--- WHAT YOU HAVE TO DO ---
Return the records below character for character.

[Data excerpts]
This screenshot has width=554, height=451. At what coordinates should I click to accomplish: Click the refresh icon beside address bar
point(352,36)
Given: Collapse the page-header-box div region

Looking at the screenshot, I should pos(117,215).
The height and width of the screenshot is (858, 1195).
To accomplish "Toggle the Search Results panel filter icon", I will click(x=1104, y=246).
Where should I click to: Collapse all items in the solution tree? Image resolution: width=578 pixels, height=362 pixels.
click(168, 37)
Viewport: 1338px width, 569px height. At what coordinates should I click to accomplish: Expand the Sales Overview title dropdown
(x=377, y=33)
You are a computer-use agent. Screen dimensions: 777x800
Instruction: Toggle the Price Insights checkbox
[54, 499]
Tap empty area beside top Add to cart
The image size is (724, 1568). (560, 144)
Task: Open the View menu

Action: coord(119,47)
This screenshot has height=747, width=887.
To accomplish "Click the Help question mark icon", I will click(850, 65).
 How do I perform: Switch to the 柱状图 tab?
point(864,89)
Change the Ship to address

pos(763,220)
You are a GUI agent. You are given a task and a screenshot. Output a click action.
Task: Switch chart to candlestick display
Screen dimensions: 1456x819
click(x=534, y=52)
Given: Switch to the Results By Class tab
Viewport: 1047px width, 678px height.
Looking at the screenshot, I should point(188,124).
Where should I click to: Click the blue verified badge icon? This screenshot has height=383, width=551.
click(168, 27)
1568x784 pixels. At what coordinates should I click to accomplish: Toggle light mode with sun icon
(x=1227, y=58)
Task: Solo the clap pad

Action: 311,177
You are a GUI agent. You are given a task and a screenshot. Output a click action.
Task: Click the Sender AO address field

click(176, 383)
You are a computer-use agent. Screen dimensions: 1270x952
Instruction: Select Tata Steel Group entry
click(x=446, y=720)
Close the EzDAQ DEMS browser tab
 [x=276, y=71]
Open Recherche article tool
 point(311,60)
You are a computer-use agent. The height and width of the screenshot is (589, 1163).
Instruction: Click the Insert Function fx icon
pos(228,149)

--- REPLY TO THE TASK ---
This screenshot has width=554, height=451. At what coordinates should I click to accomplish: Click the refresh icon beside address bar
point(352,36)
Given: Collapse the page-header-box div region

Looking at the screenshot, I should pos(117,215).
The height and width of the screenshot is (858, 1195).
To accomplish "Toggle the Search Results panel filter icon", I will click(x=1104, y=246).
Where should I click to: Collapse all items in the solution tree? Image resolution: width=578 pixels, height=362 pixels.
click(168, 37)
Viewport: 1338px width, 569px height. At what coordinates should I click to accomplish: Expand the Sales Overview title dropdown
(x=377, y=33)
You are a computer-use agent. Screen dimensions: 777x800
Instruction: Toggle the Price Insights checkbox
[54, 499]
Tap empty area beside top Add to cart
The image size is (724, 1568). (560, 144)
Task: Open the View menu

Action: coord(119,47)
This screenshot has height=747, width=887.
To accomplish "Click the Help question mark icon", I will click(850, 65).
 How do I perform: Switch to the 柱状图 tab?
point(864,89)
Change the Ship to address

pos(763,220)
You are a GUI agent. You are given a task and a screenshot. Output a click action.
Task: Switch chart to candlestick display
Screen dimensions: 1456x819
click(x=534, y=52)
Given: Switch to the Results By Class tab
Viewport: 1047px width, 678px height.
Looking at the screenshot, I should point(188,124).
Where should I click to: Click the blue verified badge icon? This screenshot has height=383, width=551.
click(168, 27)
1568x784 pixels. At what coordinates should I click to accomplish: Toggle light mode with sun icon
(x=1227, y=58)
Task: Solo the clap pad

Action: 311,177
You are a GUI agent. You are given a task and a screenshot. Output a click action.
Task: Click the Sender AO address field

click(176, 383)
You are a computer-use agent. Screen dimensions: 1270x952
Instruction: Select Tata Steel Group entry
click(x=446, y=720)
Close the EzDAQ DEMS browser tab
 [x=276, y=71]
Open Recherche article tool
 point(311,60)
You are a computer-use agent. The height and width of the screenshot is (589, 1163).
Instruction: Click the Insert Function fx icon
pos(228,149)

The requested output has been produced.